(Search And Destroy Records / Spinefarm Records)

Drittes Album = Neustart bei BLACK FOXXES? Die Band aus Exeter, England hat es die vergangenen Monate extrem schwer gehabt. Erst sind im März diesen Jahres zwei Mitglieder (bei einem Trio schon bemerkenswert) ausgestiegen, dann kam Corona. Zum Glück konnte Sänger, Gitarrist und Songschreiber Mark Holley zwei neue Menschen für den Job der Drums und des Basses gewinnen.

Vermutlich wurde deshalb das Album selbstbetitelt, um die neue Identität als Band zu stärken. Sei's drum - BLACK FOXXES haben seit ihrem Debüt "I'm Not Well" und dem leider etwas untergegangenen Nachfolger "Reiði" ihre Position im Indie-Rock-Genre klar gemacht und konnten bereits mit einigen Liedern ordentlich Alarm machen.

18 Monate Schreibprozess hat Mr. Holley investiert, um das Album möglich zu machen. Er hat all seine Power, Kreativität und Kraft aufgewandt und neun Songs geschrieben, die weitab vom gängigen Mainstream einzuordnen sind. Was z.B. beim Einstiegssong 'I Am' passiert ist pure Energie - der langsame Aufbau explodiert förmlich im letzten Drittel des Liedes und erinnert an die wütenden Nirvana.

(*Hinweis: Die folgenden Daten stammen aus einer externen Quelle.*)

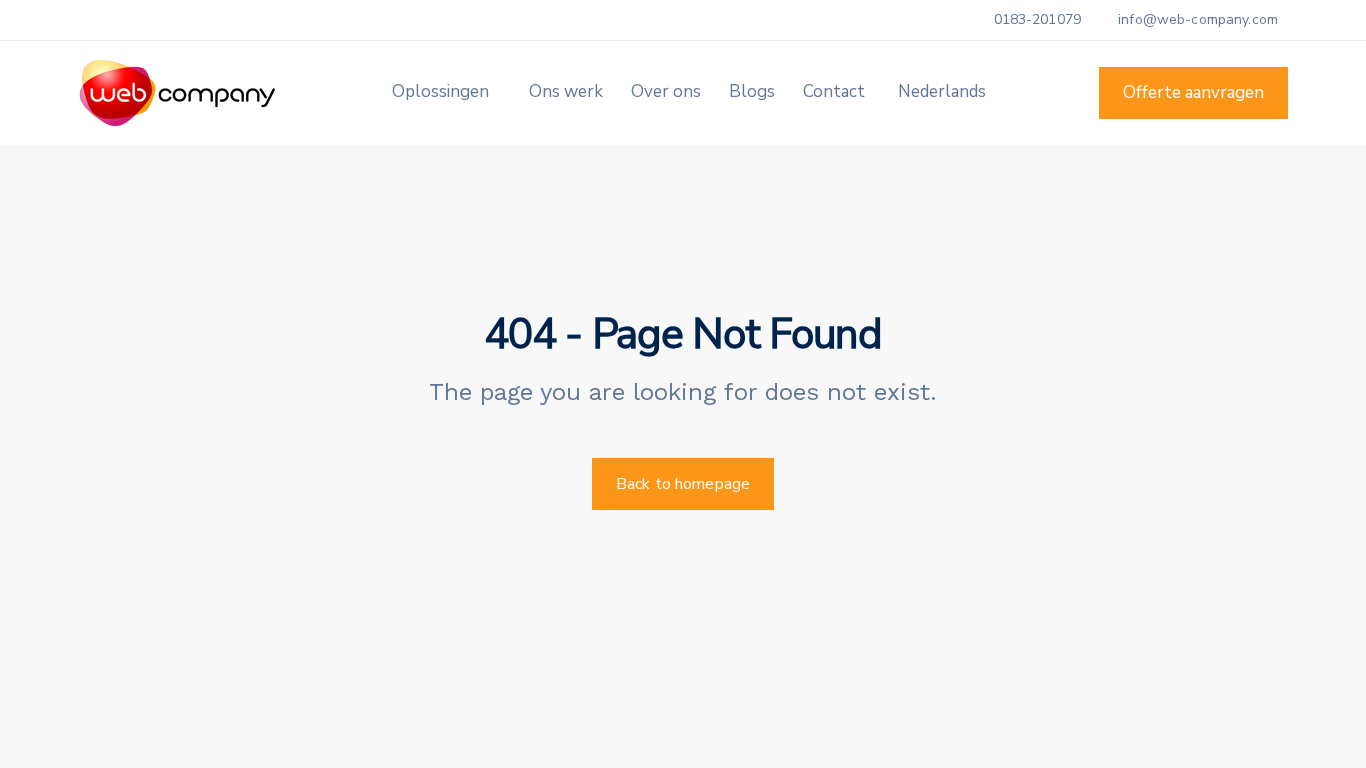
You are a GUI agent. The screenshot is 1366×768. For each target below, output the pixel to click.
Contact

Krach par excellence. 'Badlands' reisst dann erstmals die 8-Minuten-Latte und mäandert grandios durch die Komposition. Wenn der Chorus erreicht wird, ist die entwaffnende Vehemenz früher At The Drive-In zu spüren, was über die gesamte Laufzeit aufrechterhalten wird. Aufgrund der konsequenten Beibehaltung des Beats entsteht ein Sog, dem man sich schwer entziehen kann. 'Drug Holiday' zeigt wiederum den zerbrechlichen Mark Holley, der immer kurz vor'm Ausbruch steht, aber sich zwingt zurückzuhalten. Hier ist die Spannung fast greifbar.

BLACK FOXXES machen es dem Zuhörer nicht einfach, weil leichte New Wave-Einschübe wie bei 'My Skin Is' durch dissonante Töne konterkariert werden und den Zugang nur über Umwege und/oder Geduld zulassen. 'Panic' ist ein wunderschön durchkomponiertes Stück, welches man als Easy-Listening-Indie-Folk bezeichnen könnte. Aber warum immer Schubladendenken, wenn die Band selbst versucht aus Kategorien auszubrechen? Gebt Euch 'Swim' hin und entdeckt wunderschöne Melodien, die in Nuancen versteckt sind. Tanzbaren Indie-Rock können BLACK FOXXES auch - 'Jungle Skies' verführt geradezu mit geschlossenen Augen über die Tanzfläche zu schweben, mit sich und der Welt im Reinen zu sein und den Augenblick festhalten. 'The Diving Bell' beschliesst das Album eingängig, aber keineswegs gewöhnlich. Der längste Track hat auch die schönste Melodie, deswegen umso toller, dass man sich erst nach über neuneinhalb Minuten verabschieden muss.

BLACK FOXXES haben mit ihrem selbstbetitelten Album sicherlich keine Ambitionen den Mainstream aufzumischen, sondern wollten für sich und ihre Fans das Besondere hervorlocken. Man darf feststellen, dass das dem Trio super gelungen ist. Gebt der Platte 3-4 Durchläufe und ihr werdet die Schönheit dahinter entdecken.